In our study we aimed to assess IDA condition in a large cohort of pediatric patients with newly diagnosed CD.
METHODS: Our study includes a cohort of 518 children (340 females and 178 males), 6 months-18 years old, joined between January 1990 and January 2013. We have analyzed hematological parameters and iron balance: serum iron, serum ferritin and serum transferrin levels. The diagnosis of IDA was considered on the basis of hemoglobin levels below -2SD, associated with serum iron and ferritin reduction, serum transferrin increase; all compared with the normal reference values for age.

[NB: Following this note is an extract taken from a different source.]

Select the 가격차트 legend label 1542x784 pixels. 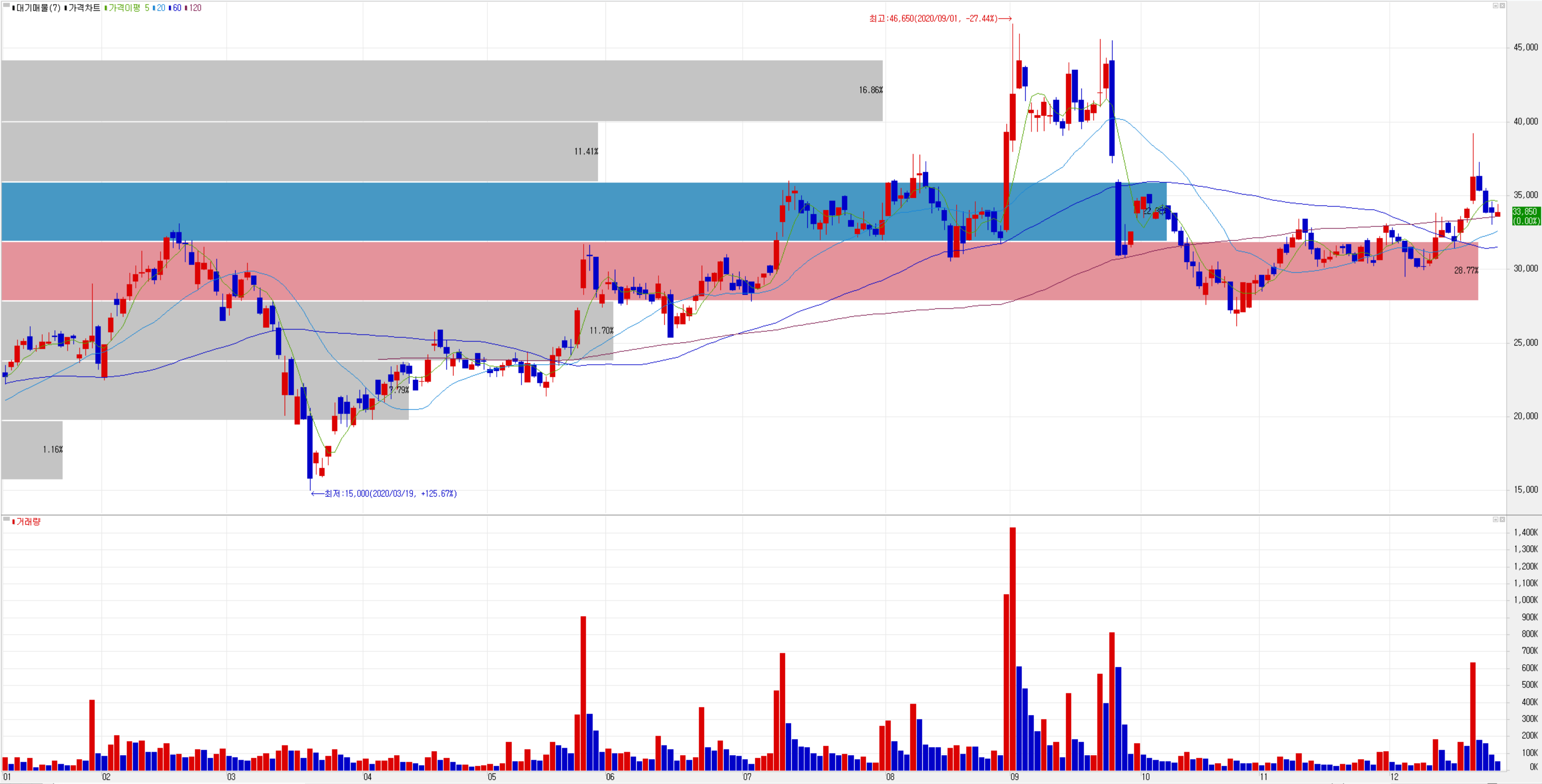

RESULTS: Of all patients, 156 patients (30.1%) had anemia, including 103 females (19.8%) and 53 males (10.2%); of these, 112 (21.62%) had IDA (in 18 cases associated with α- or β-thalassemia trait), 22 were thalassemic trait without iron deficiency and the remaining 19 suffered from other forms of anemia. One hundred fifteen patients (22.20%) with low ferritin levels but normal hemoglobin levels were considered as preanemic iron deficient patients.
CONCLUSION: Our data confirm that iron depletion and IDA represent a frequent finding at the diagnosis of CD. This significant relation existing between CD and iron deficiency should be considered by pediatricians at the diagnosis of CD in order to treat the patients.